WATCH: Maurizio Cattelan in Shanghai
What was it like working with the Yuz Museum?
While the space of the Yuz Museum is incredible, we decided for a big operation of imagining a new space in the space. We are working with architects and builders to create a path for the viewers to get lost inside our heads for a while. Obviously, this would not have been possible without a beautiful space to start from.
Having spent some time in Shanghai, why was it important for you to present this exhibition there?
As I’m sure you can tell, Shanghai is the perfect setting for a copyright crime such as this show, but not for the most obvious reasons. While flying to Shanghai I was reading a book about the concept of imitation, copying and counterfeit in the Eastern culture, and the fact that originality and copy are relative concepts, that can change their status depending on the context.
It’s almost incomprehensible if you approach this idea through a Western gaze, but it seemed crystal clear to me from the very moment I read it. Even the Duomo in Milan has been partially rebuilt with newer materials to ensure its durability in centuries, as the Buddhist temples are, and no one would argue that it’s not the important monument it was before when it was falling apart. This fascinating concept has been part of the Eastern culture for ages: a copy doesn’t mean a lack of uniqueness, but rather play an equivalent role to the original.
What was the process like working with some of the Chinese artists in the exhibition? Can you share some of your personal favourite works from the exhibition?
I always try to be very respectful of others' works, but without becoming submissive. Artist-curated shows are interesting to the extent that they can trouble our very understanding of notions such as "artistic autonomy" and "authorship" and dismantle the idea of the exhibition itself. Of course, this can make some artist sceptical of the result, but, you know that saying, nothing ventured nothing gained. We are missing some in the art world braveness, both on the artistic and curatorial sides of the river. I believe we should start to take some risks.
The idea of copying presented in the exhibition reveals a lot about contemporary society, and the need to change our attitudes to the idea of counterfeit. Can you expand on this concept further?
Starting from its title, The Artist is Present aims at questioning what copying can be if we disregard every negative connotation and begin looking at it from a wider angle. Appropriate and copy, in this vision, can be seen as an act of love and respect in confront of the original. Creativity to me has always been related to the skill of sharing and editing, since the very beginning of art history.
It’s the nature of representation: primitives painted on the wall of their caverns the haunting scenes so that their descendants can learn how to get food. When the show will be finished, the title itself should remain as an occasion to tell a story. And I can already imagine people telling it: Once upon a time, there was only one The Artist is Present. Then, there were two.

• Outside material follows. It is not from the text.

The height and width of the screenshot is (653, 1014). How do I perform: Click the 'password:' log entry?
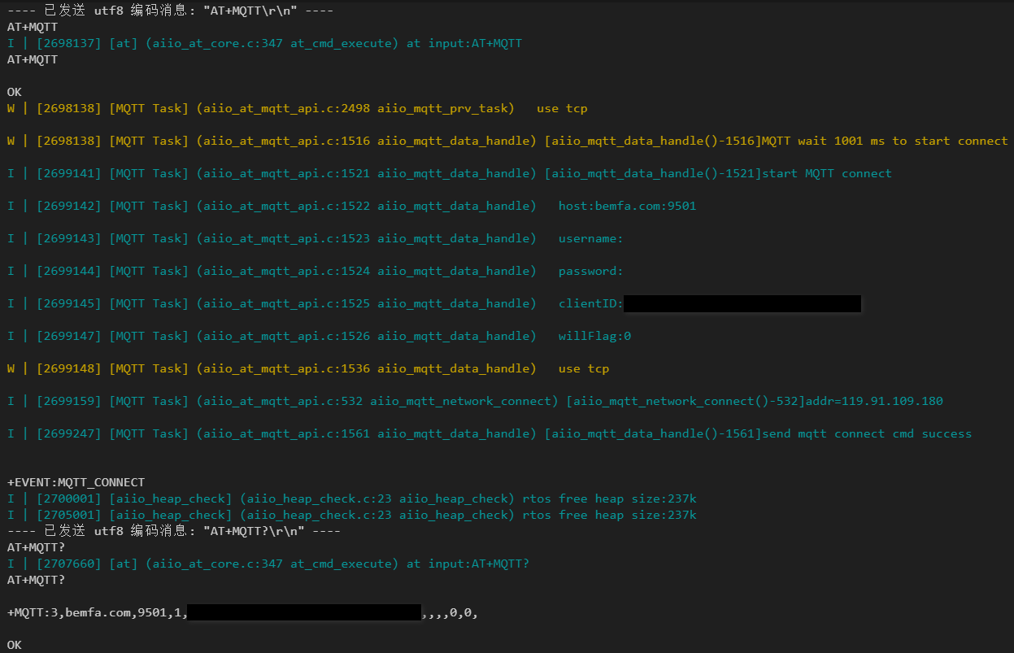[590, 271]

I love seeing your irreverent approach to using social media, specifically your single posts on Instagram. What are your thoughts on how art and artists utilise Instagram to communicate ideas and work? Do you think it’s a good thing?
The most interesting works and shows I have seen are those where you see an unfinished struggle, where you can glimpse a deep mystery, a secret. These kinds of mind-blowing encounters are more and more rare. I feel that in olden times the whole effort consisted in trying to identify reality; today, it’s just the opposite. Today, we can’t get a grasp on anything, and I find this extremely fascinating. From this point of view, Instagram images are often more real than real life, at least that is what people want to show about themselves.
What are you working on next?
The future is unknown but the forecast is good.
The Artist Is Present is on display until Sunday December 16 at the Yuz Museum in Shanghai.